- Born: 1966 (age 58–59) England
- Education: Trinity College, Cambridge
- Occupations: Tenor; Conductor;

= Julian Podger =

English tenor

Julian Podger (born 1966) is an English tenor who has appeared mostly in concert in historically informed performance. He took part in the 2000 Bach Cantata Pilgrimage. He also sings in vocal ensembles, and directs his own ensemble, Trinity Baroque.

== Life and career ==
Born in England, Podger grew up in Kassel, Hesse, Germany. His sister, Rachel Podger, is an acclaimed violinist. He studied at Trinity College, Cambridge. He has sung with notable vocal ensembles such as Gothic Voices, a group for medieval music, and The Harp Consort. He founded his own ensemble Trinity Baroque while still studying in Cambridge.

On 10 August 1997, he appeared as a soloist at The Proms with the Monteverdi Choir and the Orchestre Révolutionnaire et Romantique, conducted by John Eliot Gardiner, performing vocal works by Schubert and Beethoven. Podger took part, as a soloist and member of the Monteverdi Choir, in the 2000 Bach Cantata Pilgrimage by Gardiner. He sang the role of the Evangelist in Bach's St John Passion and St Matthew Passion several times. In 1998, he recorded the title role in Handel's last oratorio Jephtha with the Maulbronner Kammerchor conducted by Jürgen Budday, alongside Emma Kirkby as Iphis and Melinda Paulsen as Storge. A reviewer noted his "well phrased and beautifully rounded performance" but missed the dark emotions of the character.

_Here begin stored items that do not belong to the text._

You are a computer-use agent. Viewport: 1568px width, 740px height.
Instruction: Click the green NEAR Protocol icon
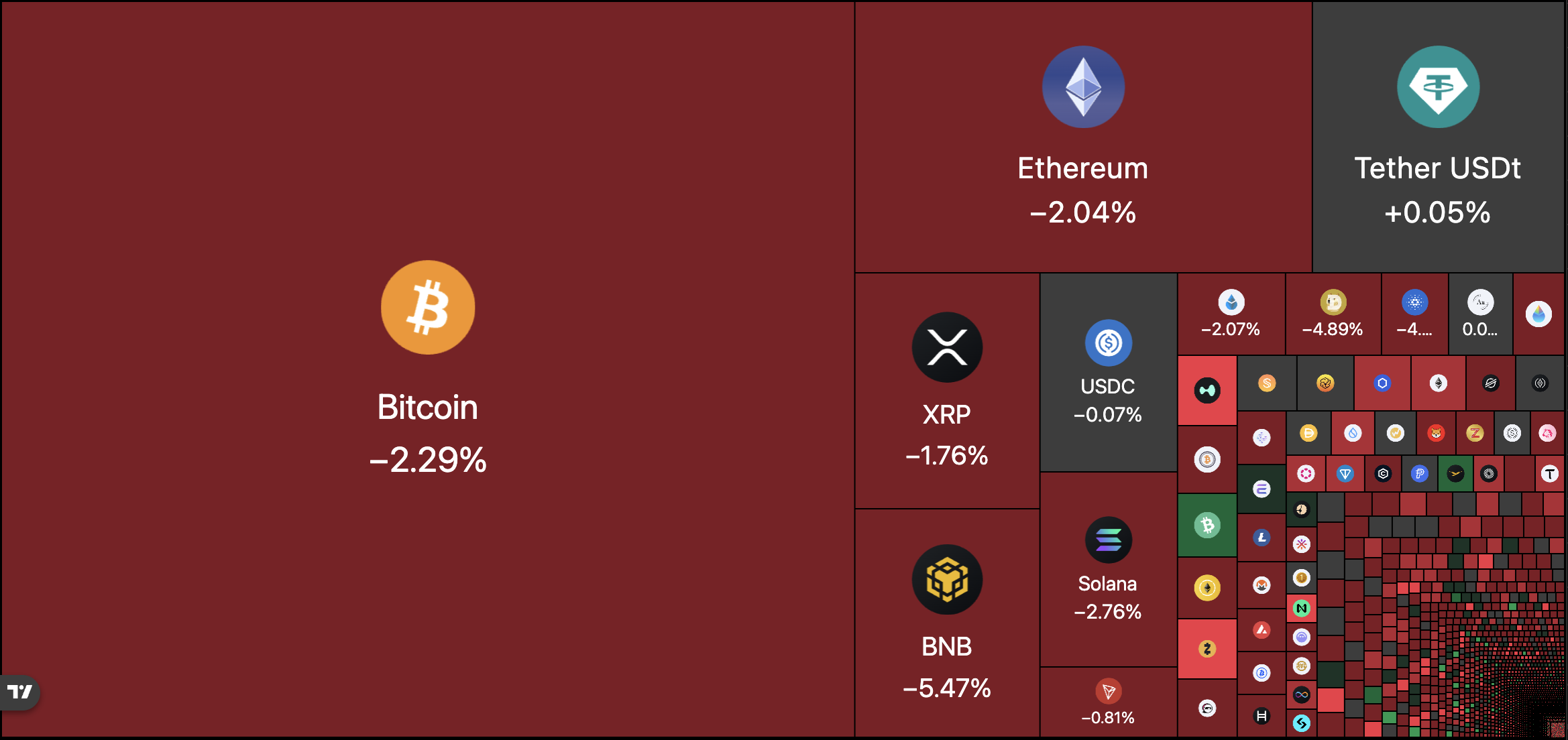click(1301, 609)
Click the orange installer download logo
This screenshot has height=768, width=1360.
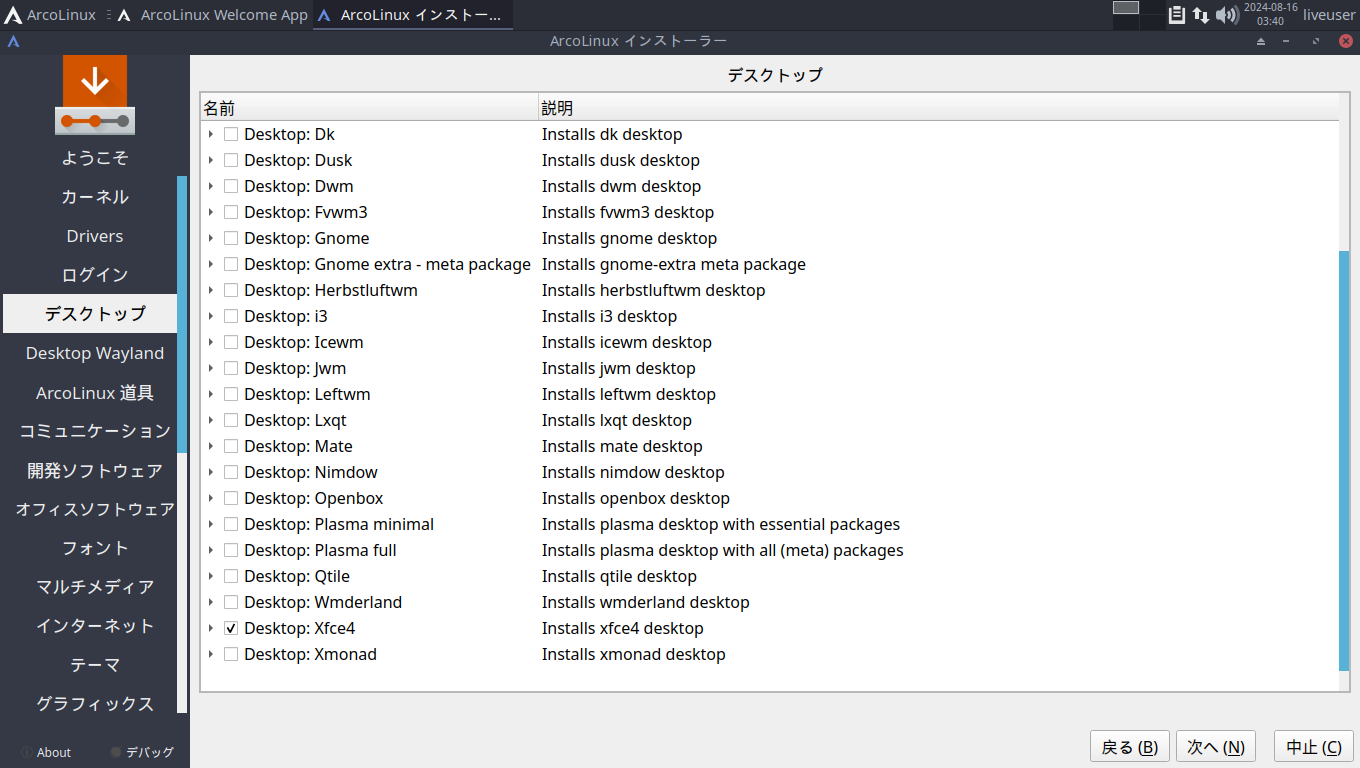(95, 94)
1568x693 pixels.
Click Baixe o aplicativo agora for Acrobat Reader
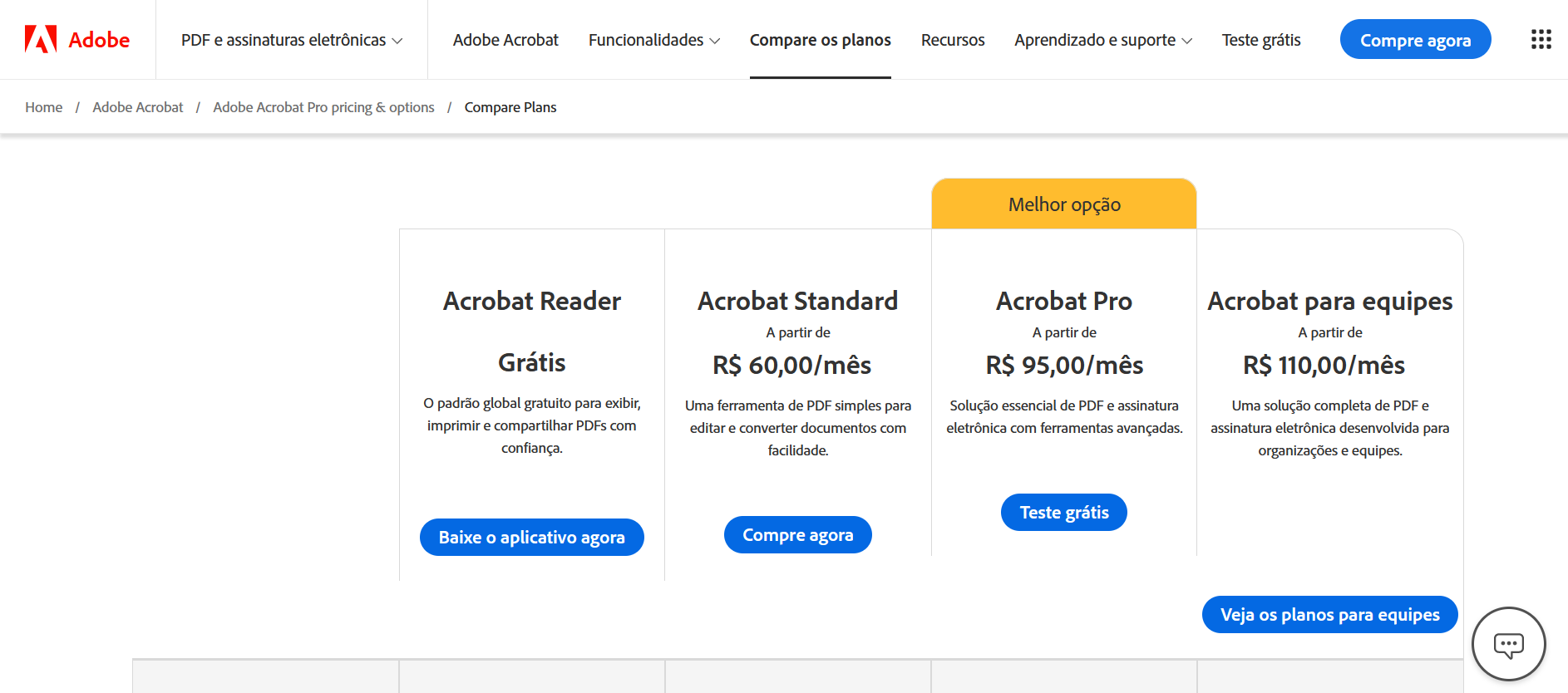pos(531,537)
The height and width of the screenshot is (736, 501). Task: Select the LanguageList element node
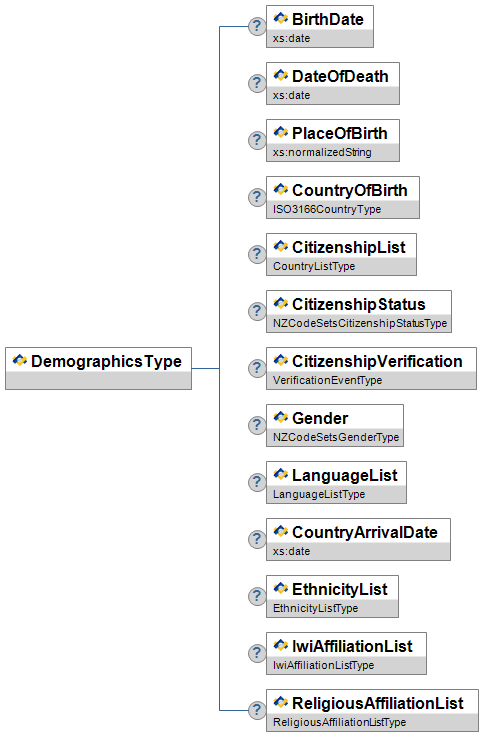click(336, 483)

In 2010, he recorded an album Music for the Peace of Utrecht with Jos van Veldhoven and the Netherlands Bach Society, alongside Nicki Kennedy, William Towers, Wolfram Lattke and Peter Harvey, combining Handel's Utrecht Te Deum and Jubilate, HWV 279, and William Croft's Ode for the Peace of Utrecht (With Noise of Cannon), which was recorded for the first time.